◆ DOCUMENT EXTRACT
__________________________________________________

The Queensland State Emergency Service (QSES) in Queensland, Australia is a volunteer based organisation of the Queensland Government and forms part of the Queensland Fire and Emergency Services (QFES), responsible for disaster management and as an emergency services auxiliary.

The current head of the Queensland State Emergency Service is Assistant Commissioner Andrew Short.

In 2011, the Queensland State Emergency Service was a recipient of the Queensland Greats Awards.

History
In 1975, the State Government established the Queensland State Emergency Service (QSES). This Service evolved from the former Queensland Civil Defence Organisation that had been in operation since 1961.

From its beginning in 1961 until November 1973, the Queensland Civil Defence Organisation was set up to deal with emergencies in the event of a nuclear war. It took no part in natural disaster operations other than operations following Cyclone ALTHEA in December 1971.

In November 1973, a tornado caused considerable damage in the Brisbane area and the Civil Defence Organisation was activated to assist in disaster relief. The Civil Defence Organisation saw a much larger involvement in natural disasters during the 1974 Brisbane floods.

The Queensland State Emergency Service was established in 1975, which evolved from the Queensland Civil Defence Organisation which commenced in 1961.

The Queensland State Emergency Service was established because there was a need for a service that was capable of dealing with natural disasters as well as undertaking a civil defence role in the event of armed aggression against the Australian mainland.

In 1975, the State Government introduced the State Counter Disaster Organisation Act, which was proclaimed on 11 December 1975. The Act established two organisations, the State Counter Disaster Organisation (SCDO) and the Queensland State Emergency Service (QSES).

__________________________________________________

In the passage on the Queensland State Emergency Service, rewrite the part from "The current head" to "operation since 1961.", switching "Assistant Commissioner" to "Deputy Commissioner".

◆ PROVIDED MATERIAL
__________________________________________________

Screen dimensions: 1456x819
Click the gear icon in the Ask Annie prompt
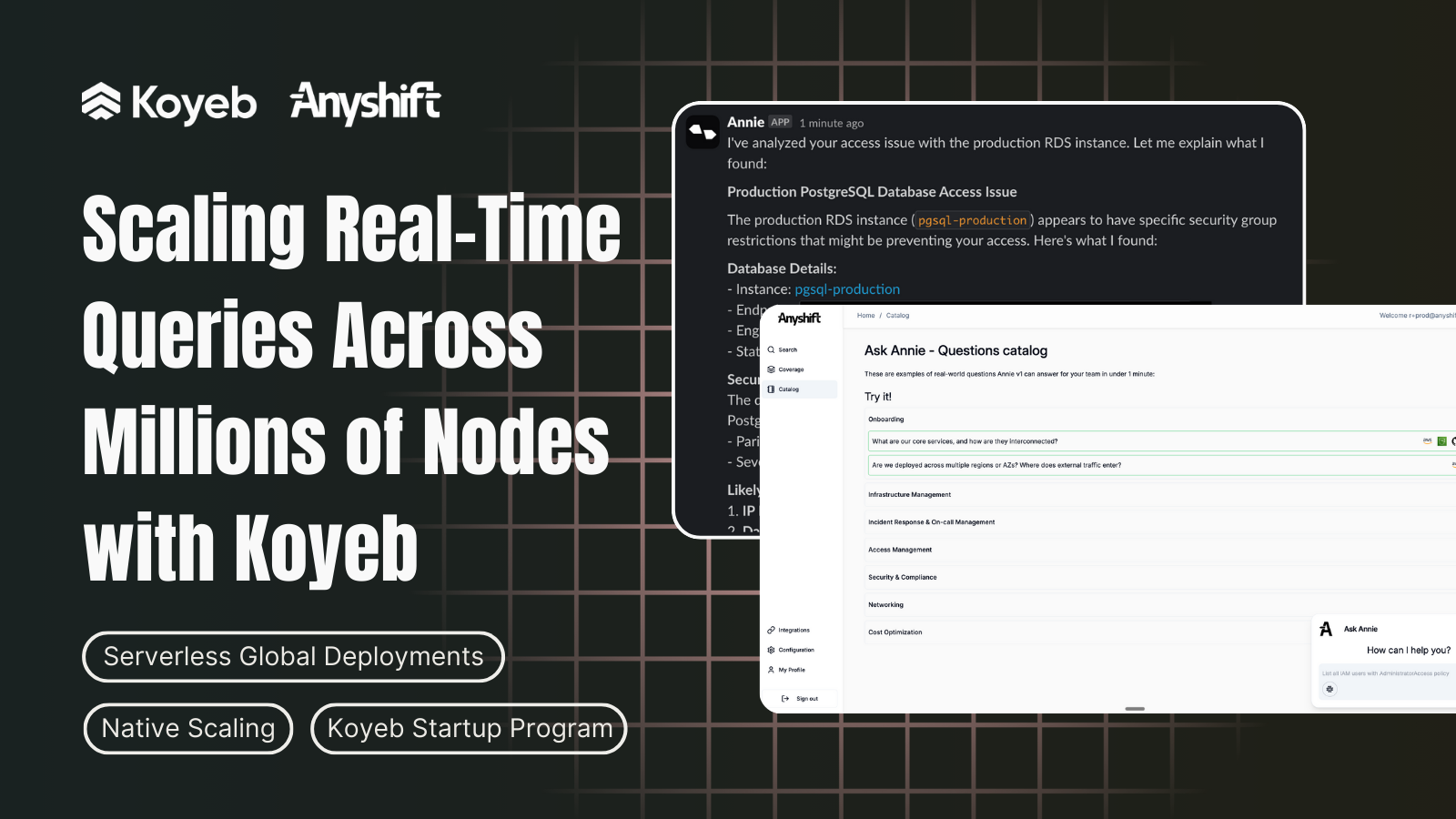click(1330, 689)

__________________________________________________

◆ TASK SOLUTION
The current head of the Queensland State Emergency Service is Deputy Commissioner Andrew Short.

In 2011, the Queensland State Emergency Service was a recipient of the Queensland Greats Awards.

History
In 1975, the State Government established the Queensland State Emergency Service (QSES). This Service evolved from the former Queensland Civil Defence Organisation that had been in operation since 1961.